START EXERCISE DATA

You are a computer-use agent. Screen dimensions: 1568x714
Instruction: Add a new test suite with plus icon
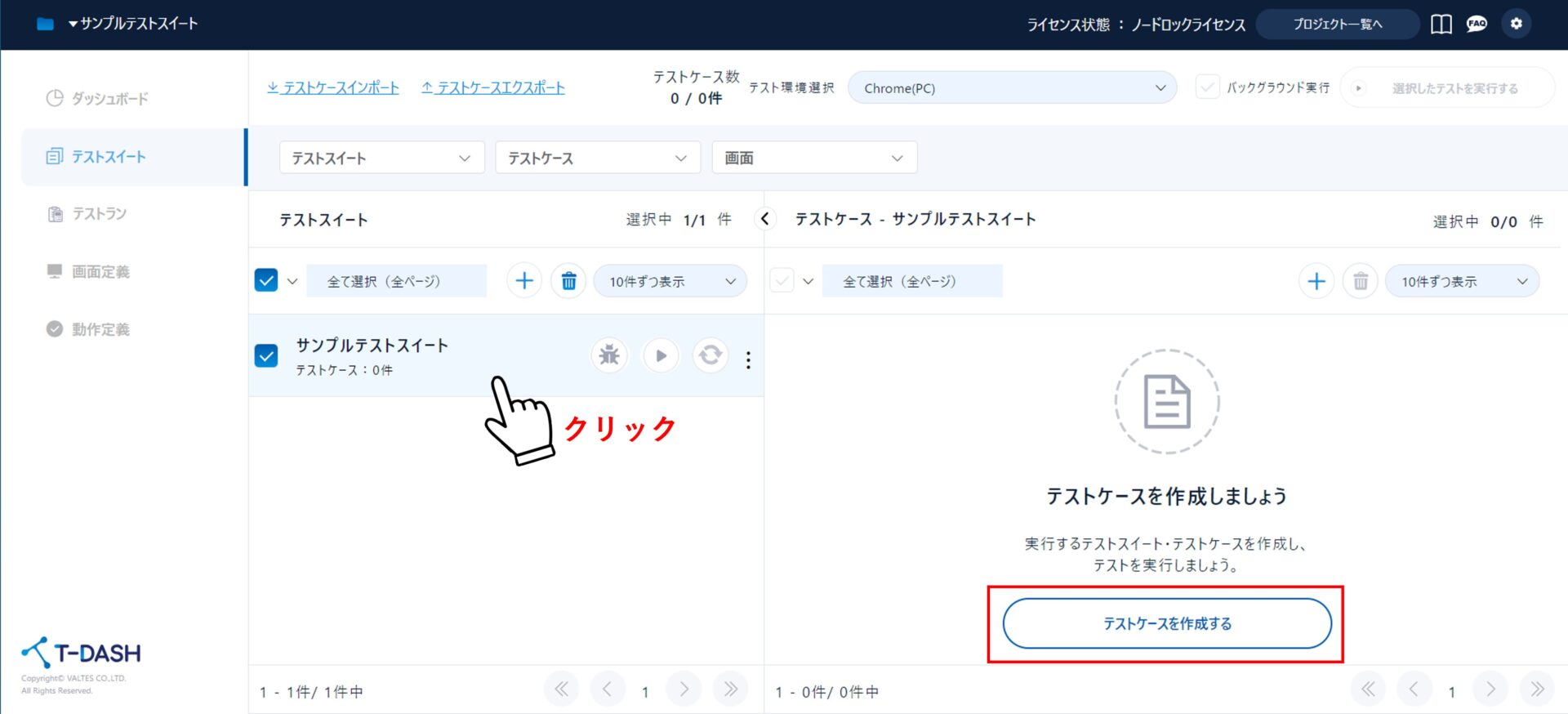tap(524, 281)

END EXERCISE DATA
START EXERCISE DATA

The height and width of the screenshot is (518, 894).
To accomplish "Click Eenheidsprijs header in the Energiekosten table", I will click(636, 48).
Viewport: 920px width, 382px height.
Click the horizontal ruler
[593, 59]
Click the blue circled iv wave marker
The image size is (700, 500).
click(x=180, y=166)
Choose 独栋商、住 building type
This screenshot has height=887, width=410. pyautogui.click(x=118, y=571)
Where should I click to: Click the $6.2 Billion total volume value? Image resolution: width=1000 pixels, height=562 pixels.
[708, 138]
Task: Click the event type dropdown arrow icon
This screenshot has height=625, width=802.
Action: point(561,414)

END EXERCISE DATA

Every line above from the line with "The height and" to the line with "Click the blue circled iv wave marker" is wanted, ends included; write them out exactly and add no other line.

The height and width of the screenshot is (518, 894).
To accomplish "Click Eenheidsprijs header in the Energiekosten table", I will click(636, 48).
Viewport: 920px width, 382px height.
Click the horizontal ruler
[593, 59]
Click the blue circled iv wave marker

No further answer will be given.